* [DIRECTIONS] Output all records verbatim.

* [Stored items]
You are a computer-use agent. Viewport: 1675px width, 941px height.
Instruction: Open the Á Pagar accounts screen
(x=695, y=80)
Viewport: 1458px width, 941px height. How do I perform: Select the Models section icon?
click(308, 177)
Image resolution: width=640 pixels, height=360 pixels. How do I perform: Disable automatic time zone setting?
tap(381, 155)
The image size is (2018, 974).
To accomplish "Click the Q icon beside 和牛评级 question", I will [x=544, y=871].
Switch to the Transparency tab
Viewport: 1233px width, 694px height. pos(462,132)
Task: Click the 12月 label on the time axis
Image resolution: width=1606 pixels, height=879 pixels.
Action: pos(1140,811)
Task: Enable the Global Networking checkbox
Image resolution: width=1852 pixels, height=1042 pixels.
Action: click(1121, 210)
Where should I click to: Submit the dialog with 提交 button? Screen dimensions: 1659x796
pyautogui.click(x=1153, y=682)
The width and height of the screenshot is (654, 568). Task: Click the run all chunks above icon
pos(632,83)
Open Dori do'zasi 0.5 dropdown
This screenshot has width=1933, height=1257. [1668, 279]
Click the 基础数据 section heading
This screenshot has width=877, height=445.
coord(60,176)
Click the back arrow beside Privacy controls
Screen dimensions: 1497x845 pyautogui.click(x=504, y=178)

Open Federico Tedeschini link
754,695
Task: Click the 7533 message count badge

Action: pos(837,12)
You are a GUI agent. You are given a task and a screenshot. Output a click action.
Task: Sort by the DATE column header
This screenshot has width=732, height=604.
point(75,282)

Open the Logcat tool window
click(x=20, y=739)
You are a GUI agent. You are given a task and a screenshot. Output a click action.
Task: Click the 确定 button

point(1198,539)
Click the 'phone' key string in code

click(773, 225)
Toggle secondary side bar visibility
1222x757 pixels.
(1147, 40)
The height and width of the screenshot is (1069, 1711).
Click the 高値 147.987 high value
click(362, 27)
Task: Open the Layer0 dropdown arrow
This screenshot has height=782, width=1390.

* [TASK OUTPUT]
You are a computer-use agent. Viewport: 1675px width, 941px height.
Instruction: Open the Á Pagar accounts screen
(x=695, y=80)
Viewport: 1458px width, 941px height. How do I perform: Select the Models section icon?
click(308, 177)
Image resolution: width=640 pixels, height=360 pixels. How do I perform: Disable automatic time zone setting?
tap(381, 155)
The image size is (2018, 974).
To accomplish "Click the Q icon beside 和牛评级 question", I will [x=544, y=871].
Switch to the Transparency tab
Viewport: 1233px width, 694px height. pos(462,132)
Task: Click the 12月 label on the time axis
Image resolution: width=1606 pixels, height=879 pixels.
Action: pos(1140,811)
Task: Enable the Global Networking checkbox
Image resolution: width=1852 pixels, height=1042 pixels.
Action: click(1121, 210)
Where should I click to: Submit the dialog with 提交 button? Screen dimensions: 1659x796
pyautogui.click(x=1153, y=682)
The width and height of the screenshot is (654, 568). Task: Click the run all chunks above icon
pos(632,83)
Open Dori do'zasi 0.5 dropdown
This screenshot has width=1933, height=1257. [1668, 279]
Click the 基础数据 section heading
This screenshot has width=877, height=445.
coord(60,176)
Click the back arrow beside Privacy controls
Screen dimensions: 1497x845 pyautogui.click(x=504, y=178)

Open Federico Tedeschini link
754,695
Task: Click the 7533 message count badge

Action: pos(837,12)
You are a GUI agent. You are given a task and a screenshot. Output a click action.
Task: Sort by the DATE column header
This screenshot has width=732, height=604.
point(75,282)

Open the Logcat tool window
click(x=20, y=739)
You are a GUI agent. You are given a task and a screenshot. Output a click action.
Task: Click the 确定 button

point(1198,539)
Click the 'phone' key string in code

click(773, 225)
Toggle secondary side bar visibility
1222x757 pixels.
(1147, 40)
The height and width of the screenshot is (1069, 1711).
Click the 高値 147.987 high value
click(362, 27)
Task: Open the Layer0 dropdown arrow
This screenshot has height=782, width=1390.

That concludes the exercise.